ぶかぶかだった部屋着を脱がされ、美月のうさみみパーカーと部屋着のふわもこショートパンツを穿かされる。
俺が美月の服を着る事になるとは・・・。
「時任 さんと駿河 さん、昨日の夜からお仕事で、今日の夜まで帰ってこれないから、ご飯はぼくが作るね」
「いや、おれがやるから」
「危ないよ。ここ座って待っててね。ふふ、麗彪さんかわいい」
俺の頭を撫でて、キッチンへ向かう美月。
俺が美月に愛でられる日が来るとは・・・。
まあ、美月が嬉しそうにしてるから、いいか。
「チーズトーストとベーコン入りのオムレツだよ。トースト熱いから、やけどしないでね?あ、サラダも食べてね。パプリカ入れてないから」
「うん」
「ふふふ、麗彪さんいい子」
美月、子ども好きだったのか。
俺との赤ちゃん欲しがってたしな・・・。
「ごちそーさま」
「はい。あ、口の横に食べかす付いてる」
「んっ!?」
俺の口元に付いた食べかすを、美月がぺろりと舐め取った。
それ、いつも俺が美月にしてるのに。
される方になると、ちょっとドキっとするな。
まあ、俺はやめないけど。
「麗彪さん、何して遊びたい?赤い車?PSP?屋上に行く?」
俺を抱き上げて、楽しそうな美月。
いつもと逆の立場で複雑だが、美月が楽しそうだから、いいか。
「みつき」
「なあに?」
「おれいがいに、こーゆーこと、するなよ」
例え子どもが相手でも、美月にこんな可愛がられるなんて許せねぇ。
「ふふっ、麗彪さんだから、お世話したいんだよ?麗彪さんが大人になるまで、僕がちゃんとお世話するからね!」
え、俺はここからまた成長して行かなきゃいけないのか?
いやいや、何としてでも元に戻らねぇと。
美月に世話されるのも悪くないが、俺は美月を可愛がりたいんだ。
寝て、起きたら子どもになっていた。
なら、また寝て起きれば、元に戻れるんじゃないか?
「みつき、ねよう」
「さっき起きたばっかりだよ?」
「もとにもどれるかもしれないから。

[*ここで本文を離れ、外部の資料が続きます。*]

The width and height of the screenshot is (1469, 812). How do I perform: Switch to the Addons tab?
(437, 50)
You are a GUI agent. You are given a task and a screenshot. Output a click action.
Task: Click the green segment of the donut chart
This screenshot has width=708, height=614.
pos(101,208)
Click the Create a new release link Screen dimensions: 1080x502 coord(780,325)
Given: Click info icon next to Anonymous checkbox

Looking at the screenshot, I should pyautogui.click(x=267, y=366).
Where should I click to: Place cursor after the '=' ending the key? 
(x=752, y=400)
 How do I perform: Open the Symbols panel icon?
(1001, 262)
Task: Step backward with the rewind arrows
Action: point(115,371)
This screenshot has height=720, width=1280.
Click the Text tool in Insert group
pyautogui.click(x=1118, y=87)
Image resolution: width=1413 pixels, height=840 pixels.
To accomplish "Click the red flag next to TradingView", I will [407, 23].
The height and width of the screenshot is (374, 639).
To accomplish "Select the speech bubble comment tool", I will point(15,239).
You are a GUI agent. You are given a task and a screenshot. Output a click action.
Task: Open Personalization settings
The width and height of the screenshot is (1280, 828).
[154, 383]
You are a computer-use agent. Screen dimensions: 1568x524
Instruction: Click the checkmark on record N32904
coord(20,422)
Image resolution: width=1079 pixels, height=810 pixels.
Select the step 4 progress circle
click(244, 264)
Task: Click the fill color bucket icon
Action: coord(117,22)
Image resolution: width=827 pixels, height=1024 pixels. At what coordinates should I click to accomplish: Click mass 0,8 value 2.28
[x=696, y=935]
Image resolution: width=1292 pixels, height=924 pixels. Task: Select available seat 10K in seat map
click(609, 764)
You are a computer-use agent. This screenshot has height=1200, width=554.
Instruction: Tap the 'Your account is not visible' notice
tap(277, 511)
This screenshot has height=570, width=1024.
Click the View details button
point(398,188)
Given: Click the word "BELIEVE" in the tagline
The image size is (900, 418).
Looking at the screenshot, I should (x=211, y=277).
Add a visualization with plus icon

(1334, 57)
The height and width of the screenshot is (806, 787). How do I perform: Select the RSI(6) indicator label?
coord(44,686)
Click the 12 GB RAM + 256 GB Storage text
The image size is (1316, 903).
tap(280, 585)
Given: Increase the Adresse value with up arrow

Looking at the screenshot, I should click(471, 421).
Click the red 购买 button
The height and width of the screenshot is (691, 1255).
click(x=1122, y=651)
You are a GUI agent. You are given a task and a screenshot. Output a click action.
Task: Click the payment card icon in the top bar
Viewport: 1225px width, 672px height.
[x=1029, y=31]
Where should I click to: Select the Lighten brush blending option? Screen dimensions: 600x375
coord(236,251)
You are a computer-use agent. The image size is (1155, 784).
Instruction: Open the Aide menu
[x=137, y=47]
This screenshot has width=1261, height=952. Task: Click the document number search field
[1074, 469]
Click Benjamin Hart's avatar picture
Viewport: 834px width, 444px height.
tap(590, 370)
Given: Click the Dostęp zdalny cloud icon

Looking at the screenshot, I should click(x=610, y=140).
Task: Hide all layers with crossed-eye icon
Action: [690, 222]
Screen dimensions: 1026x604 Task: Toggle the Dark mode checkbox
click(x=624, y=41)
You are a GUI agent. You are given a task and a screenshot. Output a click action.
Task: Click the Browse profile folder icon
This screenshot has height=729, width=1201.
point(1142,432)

もーいっかい、ねよう」
美月が明白 に嫌そうな顔をする。
そんなに子どもの俺を気に入ったのか。
「何で戻りたいの?」
「みつきをだっこしたいから」
「ぼくが抱っこしてあげるのに」
「えっちできないぞ」
「・・・・・・」
純真無垢なのにエロい美月は、えっち出来ないという現実に、考えを改めてくれた。
一緒にベッドへ入り、美月にぎゅっと抱きしめられた状態で横になる。
・・・眠れねぇ。
美月の言った通り、さっき起きたばっかだしな。
「眠くないね」
「・・・うん」
「絵本読んであげる」
「・・・・・・うん」
別に絵本に興味はないが、美月の声を聞いているのは心地良いだろう。
美月専用本棚の前で、どれを読もうか2人で選ぶ。
・・・あ、こんな本あったか?
俺が買った本じゃない・・・駿河が買ったのか?
「これ、よんだこと、あるか?」
「ん?・・・あれ?見た事ない絵本だ」
見た事ない?
美月専用本棚にあるのに?
美月は買った本は必ず最後まで読んでいる。
それなのに見た事がないなんて。
「じゃあ、これ読むね」
───────
あるところに、大きなトラと、小さなウサギがいました。
トラはウサギが大好き。
ウサギもトラが大好き。
2匹で仲良く暮らしていましたが、ある日トラが眠ったまま起きなくなってしまいました。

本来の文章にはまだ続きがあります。